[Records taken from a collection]
Content starts

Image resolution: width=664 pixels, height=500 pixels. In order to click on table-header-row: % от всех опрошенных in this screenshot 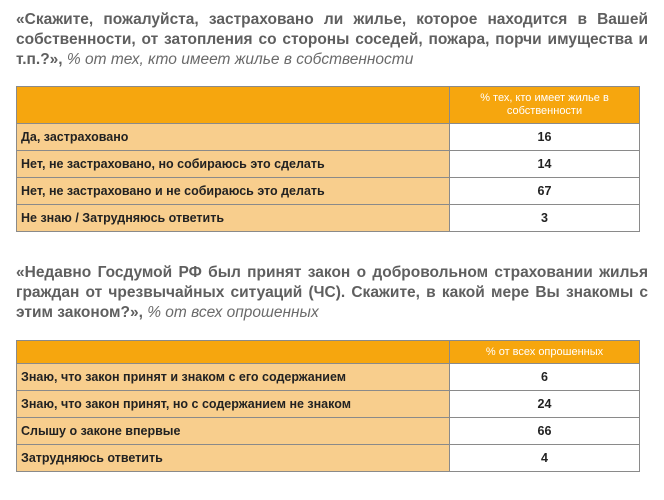, I will do `click(328, 352)`.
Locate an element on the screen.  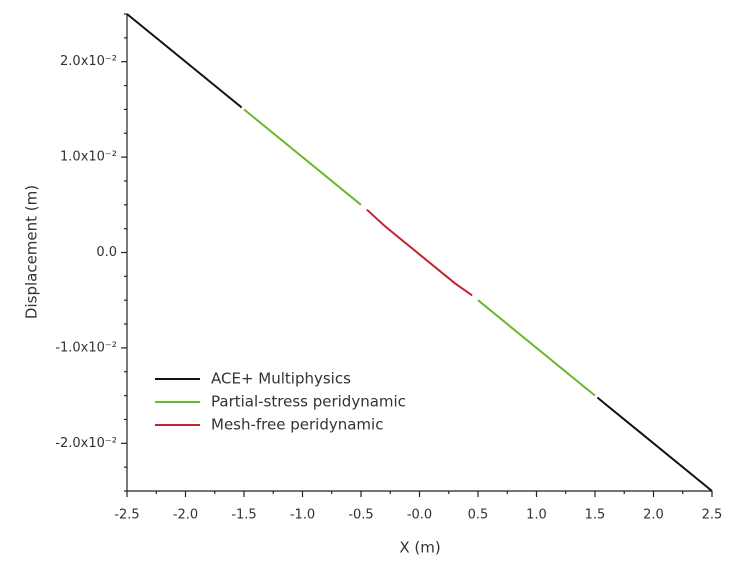
x-tick-label: -1.5 is located at coordinates (244, 516).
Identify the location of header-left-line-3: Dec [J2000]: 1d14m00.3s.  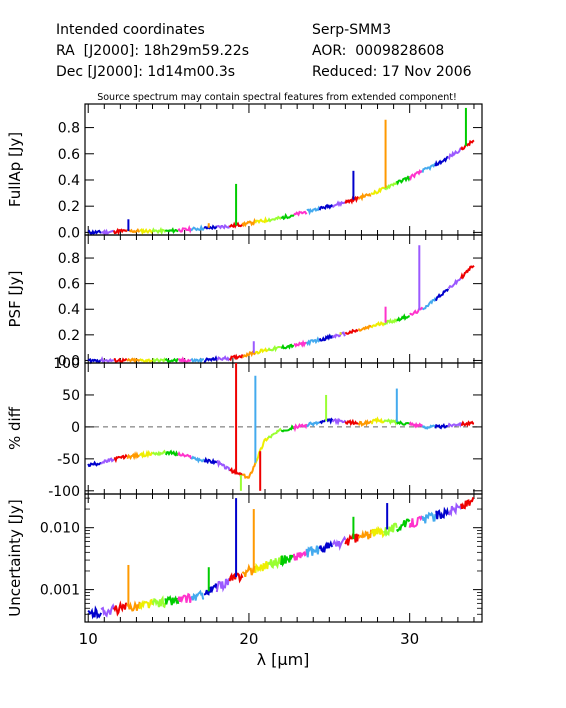
(146, 72).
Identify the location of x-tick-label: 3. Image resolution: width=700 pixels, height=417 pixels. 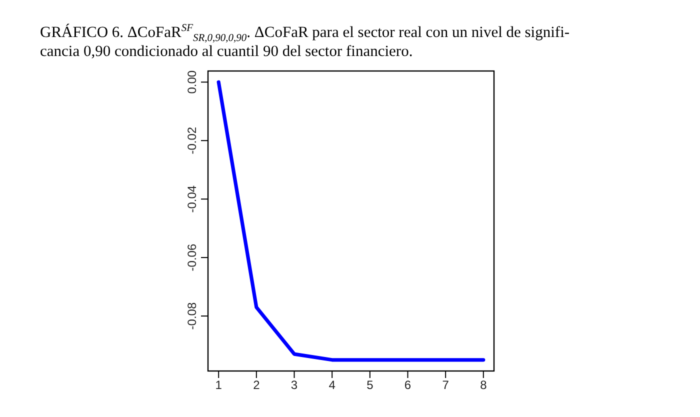
(294, 385).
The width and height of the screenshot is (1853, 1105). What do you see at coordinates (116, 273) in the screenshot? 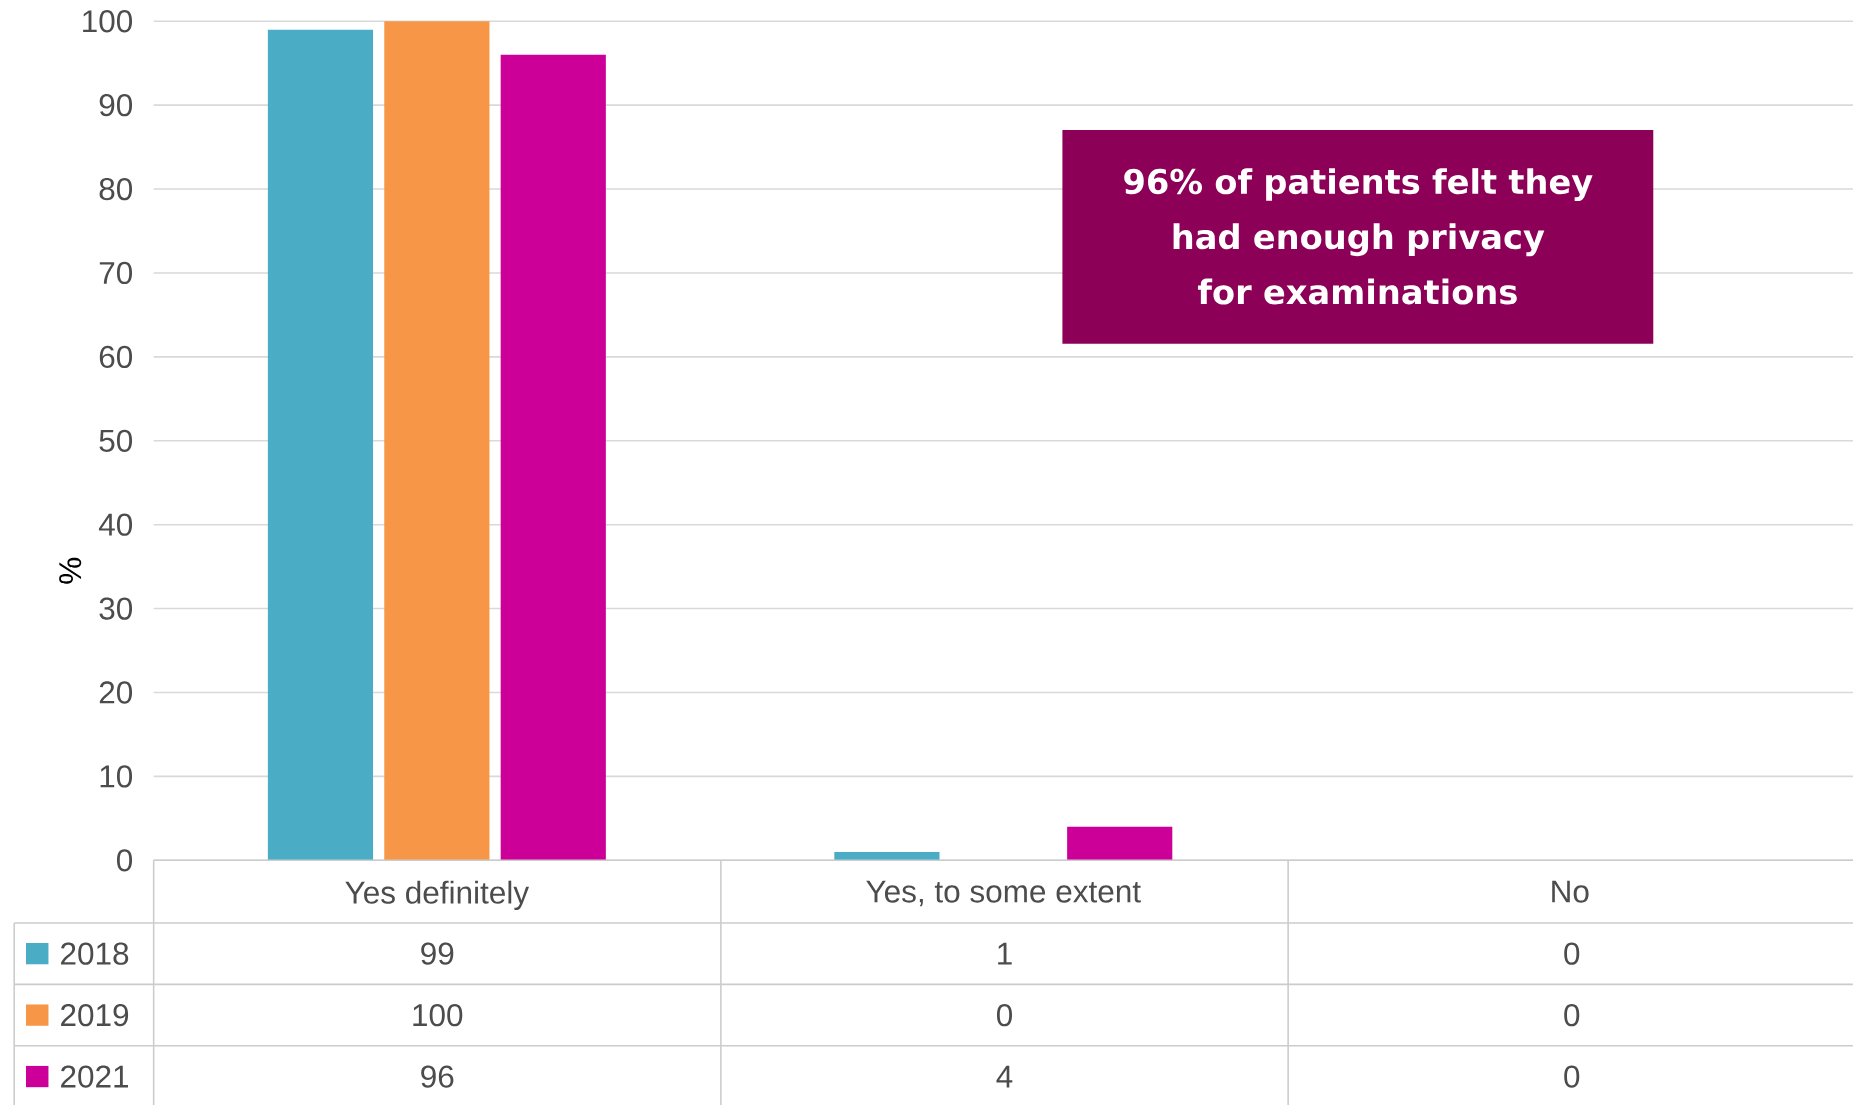
I see `y-tick-label: 70` at bounding box center [116, 273].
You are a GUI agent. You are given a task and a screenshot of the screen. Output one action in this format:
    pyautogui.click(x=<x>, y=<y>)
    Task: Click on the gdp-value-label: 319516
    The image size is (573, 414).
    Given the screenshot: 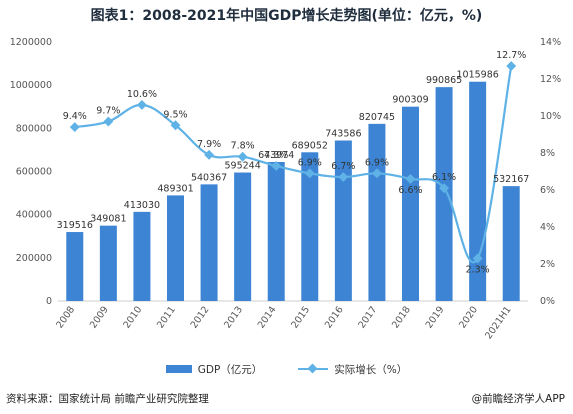 What is the action you would take?
    pyautogui.click(x=75, y=226)
    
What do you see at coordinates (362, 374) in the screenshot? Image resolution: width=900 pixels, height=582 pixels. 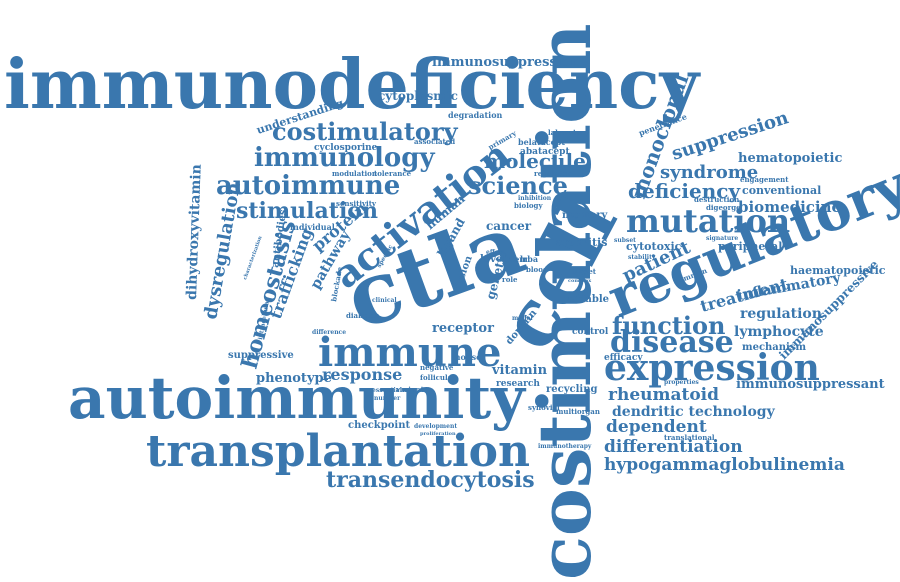 I see `word-response: response` at bounding box center [362, 374].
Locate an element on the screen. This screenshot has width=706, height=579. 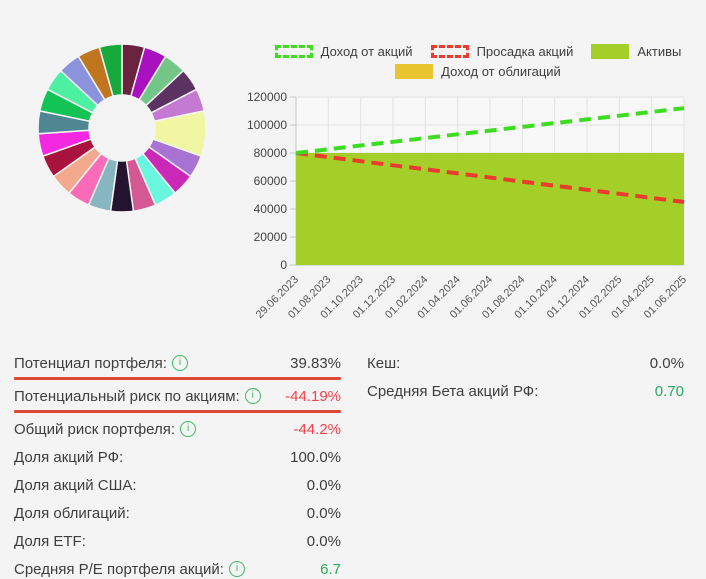
stat-row: Общий риск портфеля: i -44.2% is located at coordinates (178, 429).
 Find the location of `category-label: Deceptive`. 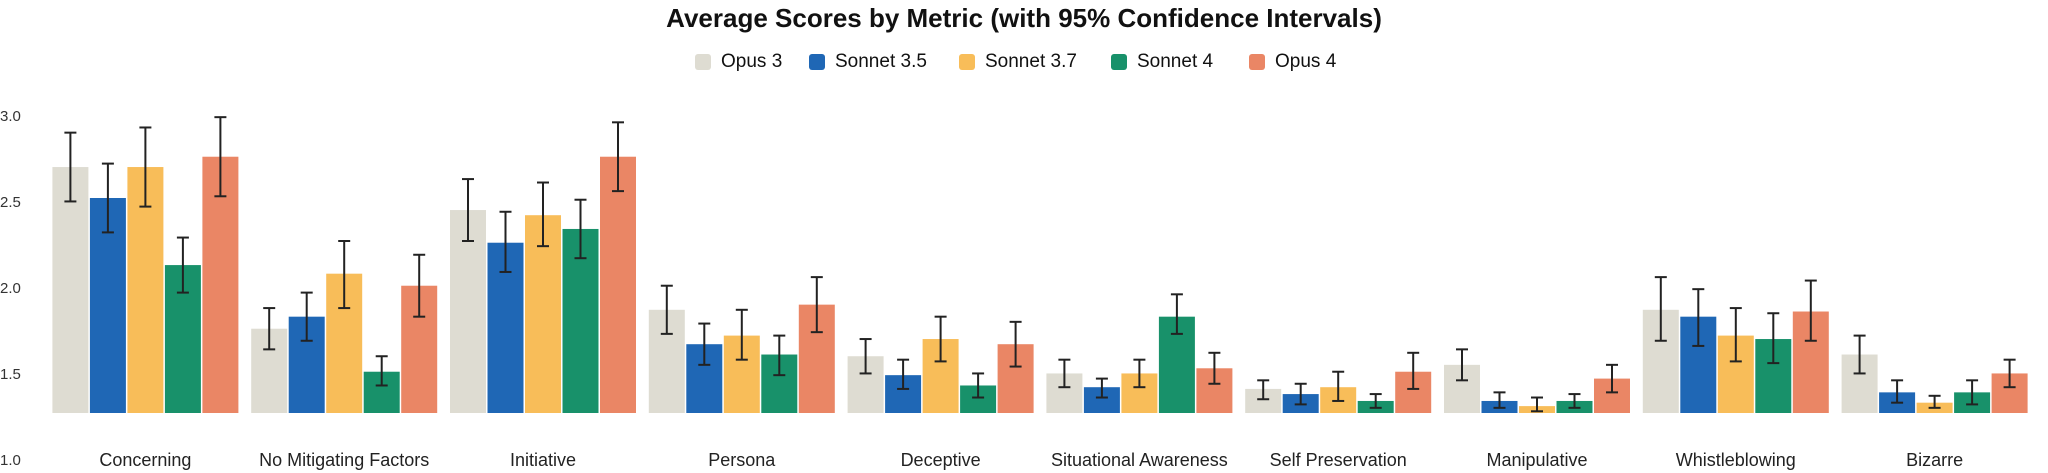

category-label: Deceptive is located at coordinates (941, 460).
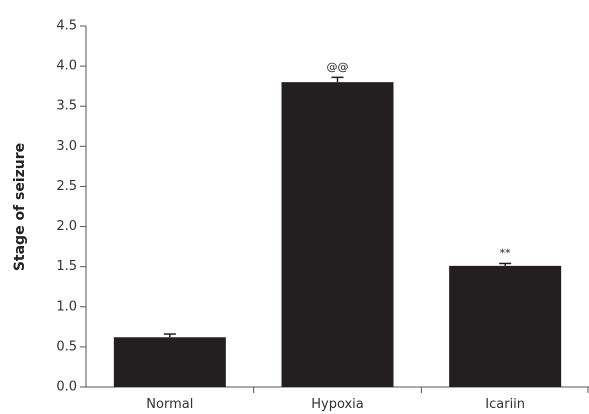 This screenshot has width=589, height=414. What do you see at coordinates (66, 226) in the screenshot?
I see `y-tick-label: 2.0` at bounding box center [66, 226].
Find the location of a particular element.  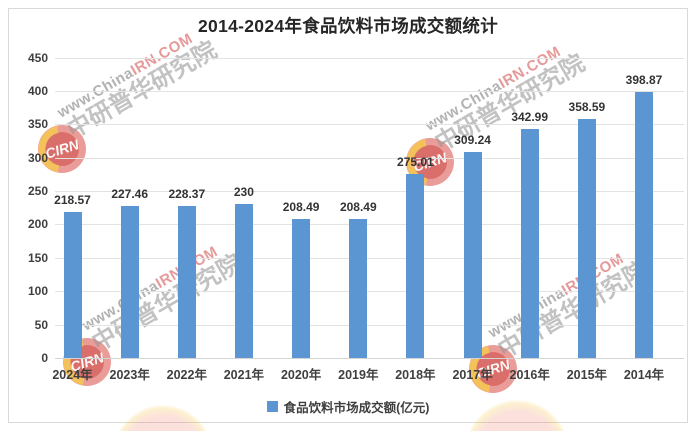

x-axis-tick-label: 2018年 is located at coordinates (416, 375).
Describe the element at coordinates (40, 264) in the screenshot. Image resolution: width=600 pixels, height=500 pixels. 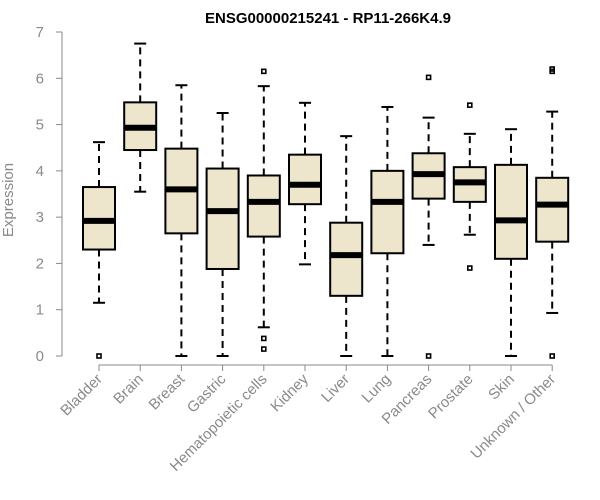
I see `y-tick-label: 2` at that location.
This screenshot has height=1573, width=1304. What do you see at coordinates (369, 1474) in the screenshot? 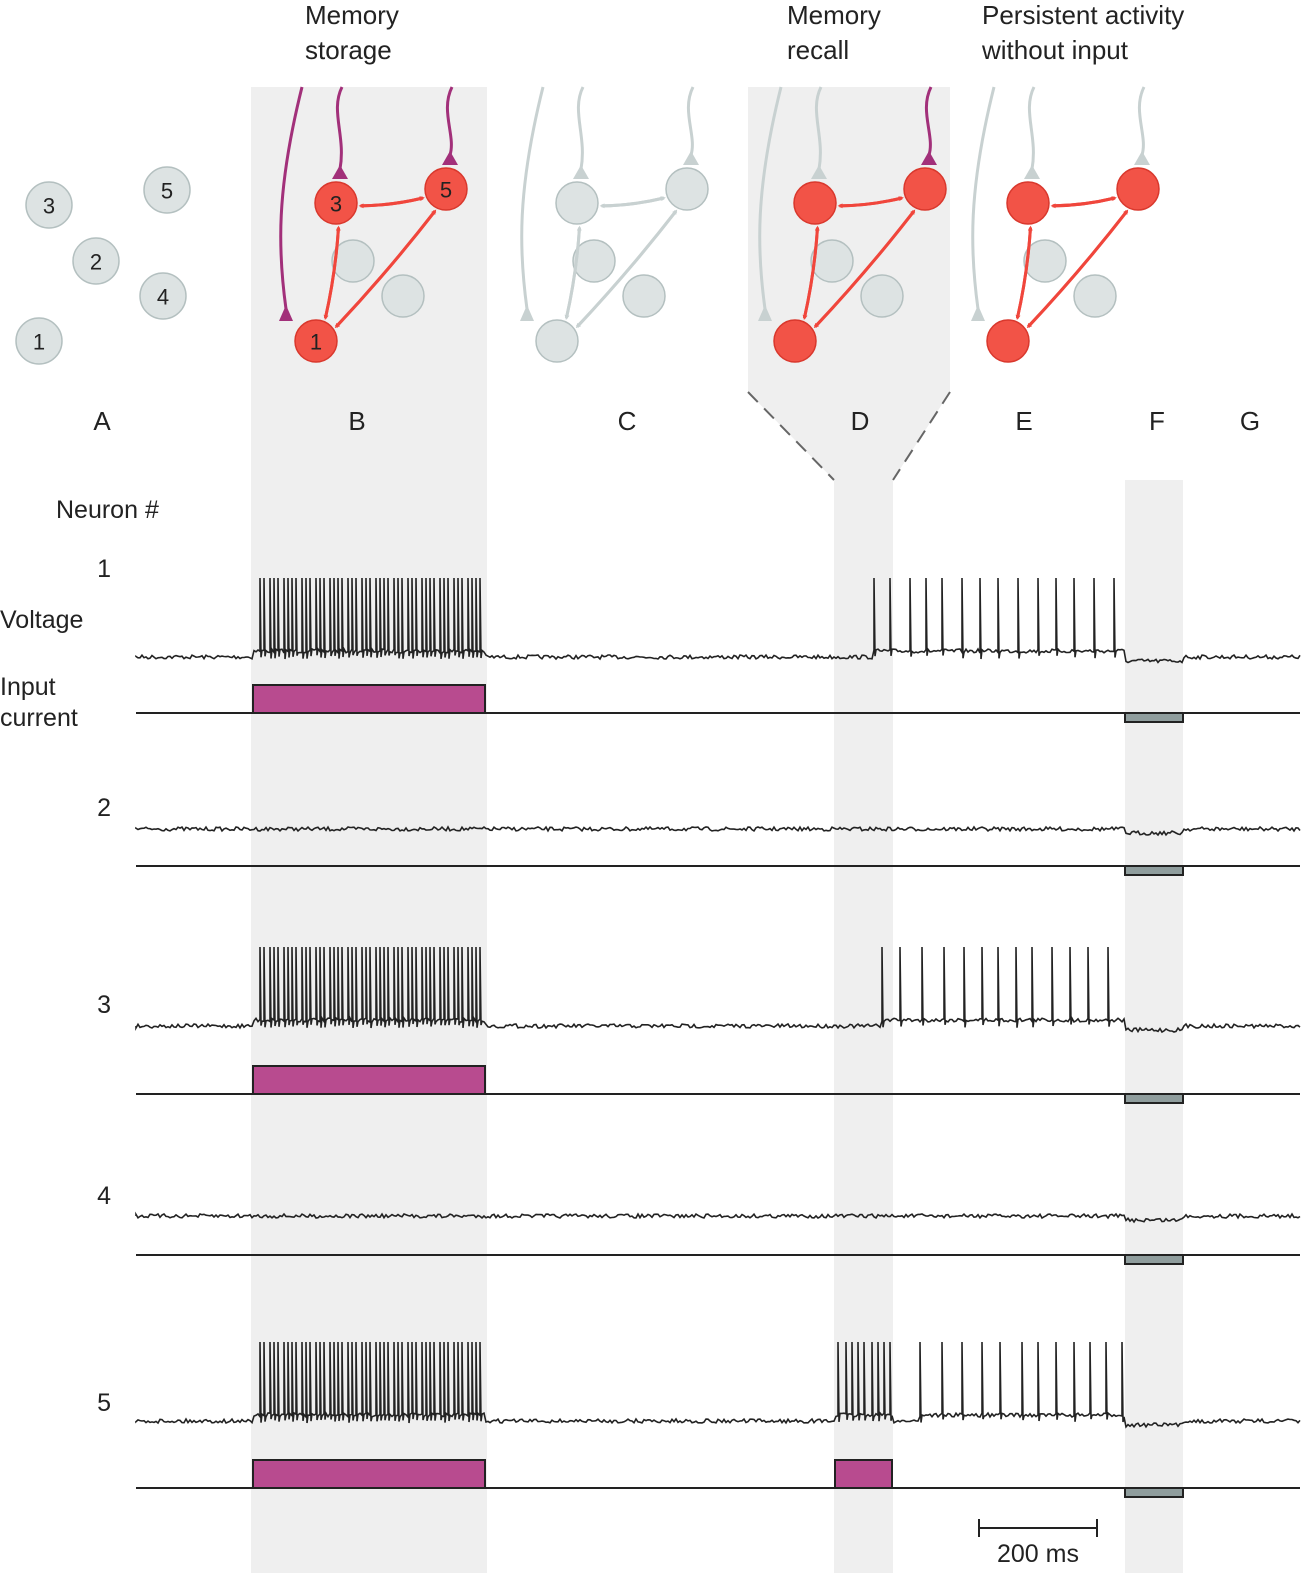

Content ends

# Assignment
Reproduce everything from the line containing "Locate an element on the screen. This" down to the line containing "center [66, 226].", both of those lines included, and leave the pictures out.

# Result below
Locate an element on the screen. This screenshot has width=706, height=579. 
stat-row: Общий риск портфеля: i -44.2% is located at coordinates (178, 429).
 Find the location of `category-label: Deceptive`. 

category-label: Deceptive is located at coordinates (941, 460).
 This screenshot has width=589, height=414. What do you see at coordinates (66, 226) in the screenshot?
I see `y-tick-label: 2.0` at bounding box center [66, 226].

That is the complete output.